少し照れてはいるが、顔は呆れながら話す永琳。

「ねえ、永琳は昔私に求婚してきた、藤原一族を覚えてる?。」

「ええ、覚えていますが。それがどうかしましたか?。」

「その貴族に、私と同じぐらいの年頃の女の子が居たでしょう?。」

「居ましたね。あまり、会ったことがないけれど。確か、名前は藤原妹紅だったでしょうか。」

「あの子、今頃どうしているかしら。」

「何を言っているのですか。あれから、千年以上経っているのですよ。亡くなっているのに決まっています。」

輝夜の頓珍漢な質問に、何を言っているのかと思いながら答える永琳。

「そうね、でも時々思うのよ。あの子は、今も何処かで生きているんじゃないかって。」

「本当にそうなら、間違いなく輝夜を殺しに来ますね。あの娘の父親に恥をかかせたのは、何を隠そう輝夜なんですから。最後に、あの子を見た時は、鬼のような顔で輝夜を睨んでいましたよ。」

「そうなの?。でも、本当にそうなって欲しいわ。」

「何か言いましたか?。」

「なんでもないわ。」

輝夜は、月と変わらないこの退屈な日々に刺激が欲しく、そうなることを祈った。永琳は、不思議そうに輝夜を見ながら薬の調合を始めた。

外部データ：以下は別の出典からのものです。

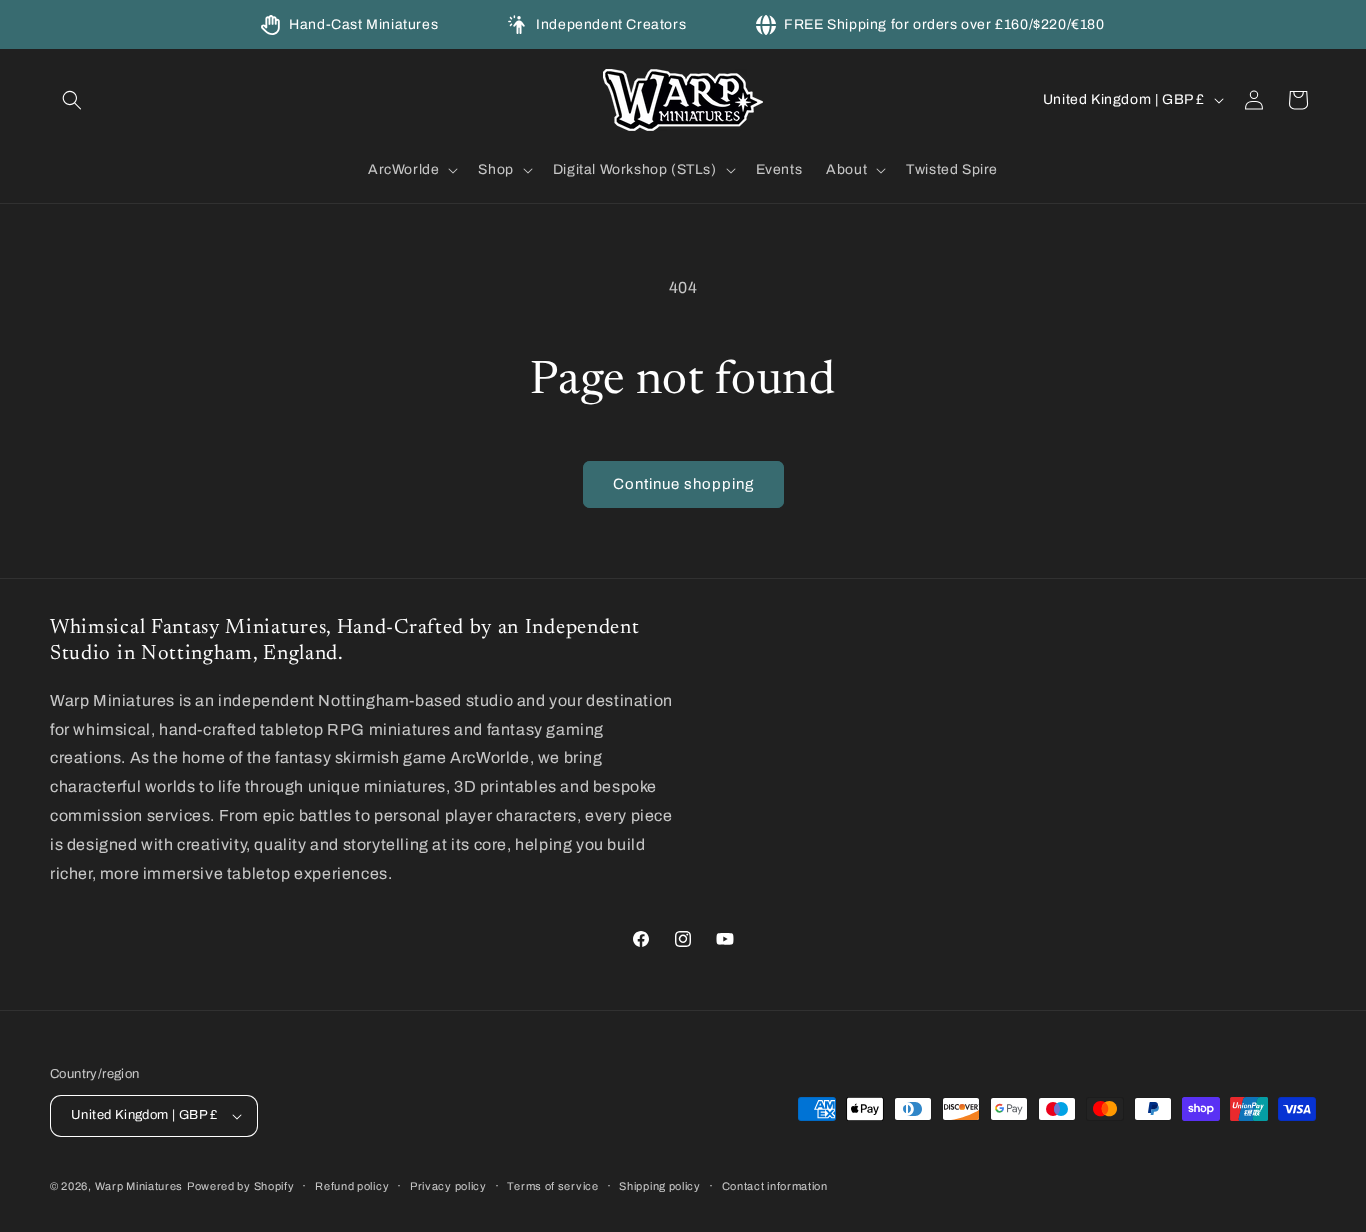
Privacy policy (448, 1186)
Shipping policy (660, 1186)
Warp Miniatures (139, 1186)
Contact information (775, 1186)
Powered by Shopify (241, 1186)
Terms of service (552, 1186)
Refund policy (352, 1186)
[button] (72, 100)
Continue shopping (683, 484)
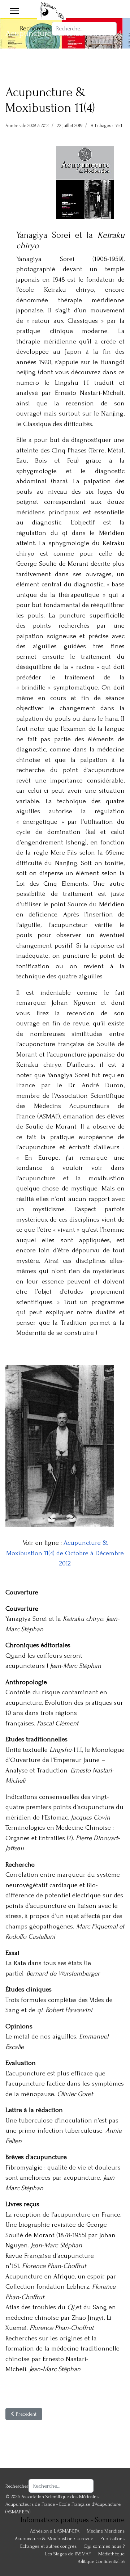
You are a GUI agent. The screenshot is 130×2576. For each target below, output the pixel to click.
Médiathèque (111, 2553)
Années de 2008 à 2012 (27, 125)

その時、居間の扉が静かに開かれ、一人の少女が現れた。

「師匠、これから竹林の見回りに行ってきます。恐らく、帰るのは明日になると思います。」

「ええ、分かったわ。行ってらっしゃい優曇華。」

永琳の言葉を聞いて、優曇華と呼ばれた少女は竹林の見回りに向かった。


~迷いの竹林~


妹紅と慧音は、竹林の中を進んでいた。しかし、恐れていたことが現実になってしまった。道に迷ってしまったのだ。

「困ったな。まさか、本当に道に迷ってしまうとは。」

「おい、本当に大丈夫なのか慧音。ここ、さっきも通った気がするぞ。」

必死に道を探す慧音とは裏腹に、少し苛立ちを隠せなくなっている妹紅。

「道を知ってるんじゃなかったのかよ慧音。」

「地形を知っていると言っただけだ。道を知っているとは言っていない。」

お互いに口論になりながら道を探し続けた。しかし、何時の間にか夜になってしまった。
慧音は、夜道を闇雲に歩くのは危険だと言い、二人は適当な場所で焚き火を焚いて、野宿する準備をしていた。

「…………」

「…………」

さっきの口論のせいか、妹紅と慧音の間に会話はなかった。ただ、焚き火が灯す光が、辺り一面の闇を照らし続けているだけだった。
お互いに会話がない状態が続いた。その沈黙を破ったのは慧音だった。

「ちょっと、見回りに行ってくる。」

「お、おい、夜に無闇に歩くのは危険じゃないのか?。」

「大丈夫だ。今日は満月だし、見渡しはまだ良い方だ。」

「なら、私も一緒に…」

「お前はここに居ろ。正直言って、足でまといだ。」

「な、なんだよ、そんな言い方はないだろ。」

妹紅は慧音を心配して言っているのに、慧音は妹紅の好意を迷惑そうにした。そして、妹紅は本格的に不機嫌になった。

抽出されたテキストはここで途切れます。